Pershore Abbey has a rich history and is home to a number of interesting freestanding and wall mounted carvings. The one that caught my eye yesterday was the so called Crusader Tomb. This has two stories: that of the memorial and also the characteristic cross legged carving.
Firstly who is the Crusader. Well actually no one is quite sure. According to the Abbey publicity he was most probably Sir William de Harley, from Shropshire, but given estates in Worcestershire as reward for fighting.
Although the figure has lost the lower half of the knight’s legs it is a finely carved memorial. The chain mail helmet and leg protection represents the warrior’s protective garment made of hundreds of small iron links. The knight has a hunting horn in his right hand and is clutching his sword with his left. Unique to this carving is the presence of three buckles holding the breast and backplate of the knight’s armour.
The crossed leg carving is the most important historically though. Out of the 350 or so English carvings of knights from the thirteenth and fourteenth centuries some 200 have this crossed leg posture. So what does it represent. There are three possible reasons put forward. The most common and established is that these are crusader knights – hence the cross. This reason has been challenged recently as there are many memorials of knights with straight legs. Maybe the second is the strength that is left in the stone carving by joining the legs at the knee.

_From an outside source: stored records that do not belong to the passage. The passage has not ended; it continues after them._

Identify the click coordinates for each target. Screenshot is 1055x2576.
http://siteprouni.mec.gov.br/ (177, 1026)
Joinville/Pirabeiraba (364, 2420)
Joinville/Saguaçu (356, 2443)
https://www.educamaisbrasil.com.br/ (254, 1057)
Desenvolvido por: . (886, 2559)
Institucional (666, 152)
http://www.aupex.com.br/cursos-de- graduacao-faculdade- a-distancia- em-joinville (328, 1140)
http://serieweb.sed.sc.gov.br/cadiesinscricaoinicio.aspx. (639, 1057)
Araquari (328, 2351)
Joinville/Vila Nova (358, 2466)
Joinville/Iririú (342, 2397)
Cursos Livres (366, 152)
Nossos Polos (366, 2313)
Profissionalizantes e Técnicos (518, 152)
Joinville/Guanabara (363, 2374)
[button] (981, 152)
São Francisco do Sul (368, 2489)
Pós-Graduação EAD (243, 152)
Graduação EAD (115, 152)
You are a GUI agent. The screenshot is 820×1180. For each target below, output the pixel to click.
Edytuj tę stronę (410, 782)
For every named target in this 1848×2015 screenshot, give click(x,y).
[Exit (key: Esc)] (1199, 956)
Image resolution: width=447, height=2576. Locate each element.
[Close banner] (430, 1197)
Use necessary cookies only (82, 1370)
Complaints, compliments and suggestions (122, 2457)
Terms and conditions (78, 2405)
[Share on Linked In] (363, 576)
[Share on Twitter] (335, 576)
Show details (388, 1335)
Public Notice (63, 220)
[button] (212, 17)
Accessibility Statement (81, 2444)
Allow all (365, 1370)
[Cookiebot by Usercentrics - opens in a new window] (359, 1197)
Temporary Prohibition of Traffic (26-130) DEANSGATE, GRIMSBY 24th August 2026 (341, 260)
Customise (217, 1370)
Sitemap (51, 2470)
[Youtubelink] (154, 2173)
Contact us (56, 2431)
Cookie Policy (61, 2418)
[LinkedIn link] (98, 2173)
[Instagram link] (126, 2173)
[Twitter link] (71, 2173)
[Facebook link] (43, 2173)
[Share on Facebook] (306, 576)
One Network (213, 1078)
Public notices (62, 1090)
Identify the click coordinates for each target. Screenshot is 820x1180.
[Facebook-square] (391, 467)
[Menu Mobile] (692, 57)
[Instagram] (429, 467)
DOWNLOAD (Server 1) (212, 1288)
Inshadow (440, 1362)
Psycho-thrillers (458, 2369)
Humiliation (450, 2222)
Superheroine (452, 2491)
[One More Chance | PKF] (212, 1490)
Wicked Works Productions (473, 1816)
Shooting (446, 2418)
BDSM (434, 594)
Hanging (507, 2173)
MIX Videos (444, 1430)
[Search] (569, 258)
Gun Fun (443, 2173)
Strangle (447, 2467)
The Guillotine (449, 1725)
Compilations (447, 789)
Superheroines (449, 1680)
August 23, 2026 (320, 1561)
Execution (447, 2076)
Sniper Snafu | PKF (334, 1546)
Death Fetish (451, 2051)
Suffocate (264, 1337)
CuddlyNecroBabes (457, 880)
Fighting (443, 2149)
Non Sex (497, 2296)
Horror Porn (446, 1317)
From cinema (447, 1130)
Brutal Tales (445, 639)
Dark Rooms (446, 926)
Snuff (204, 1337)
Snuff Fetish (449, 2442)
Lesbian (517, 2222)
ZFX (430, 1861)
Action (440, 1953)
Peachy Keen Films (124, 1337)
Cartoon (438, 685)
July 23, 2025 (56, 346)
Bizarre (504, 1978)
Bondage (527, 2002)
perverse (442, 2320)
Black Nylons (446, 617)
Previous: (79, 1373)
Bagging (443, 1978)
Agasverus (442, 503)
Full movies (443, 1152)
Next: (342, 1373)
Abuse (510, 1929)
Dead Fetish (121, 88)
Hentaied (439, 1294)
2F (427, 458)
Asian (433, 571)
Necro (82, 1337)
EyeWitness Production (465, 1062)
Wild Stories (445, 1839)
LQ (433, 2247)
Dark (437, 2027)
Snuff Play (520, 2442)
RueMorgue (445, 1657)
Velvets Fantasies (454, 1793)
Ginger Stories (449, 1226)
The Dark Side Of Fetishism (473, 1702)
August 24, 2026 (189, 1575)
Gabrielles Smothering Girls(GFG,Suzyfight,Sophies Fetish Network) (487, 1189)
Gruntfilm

The gender argument. Becoming more and more accepted is the idea that the knights were aware of social anxieties in the Middle Ages associated with gender. These carvings showed strong limbs with no clothing except the chain mail, covered only by a surcoat. Normal tomb carvings of clerics, royalty and women were fully clothed in drapes with the more reposed stance. These crossed legged knights reveal a more dynamic pose. The clergy were challenging the masculinity of the knights, with their love of fashion and courtly behaviour. The response was the undraped carvings with a dynamic warrior posture.
Interesting thought? Well you make your own mind up.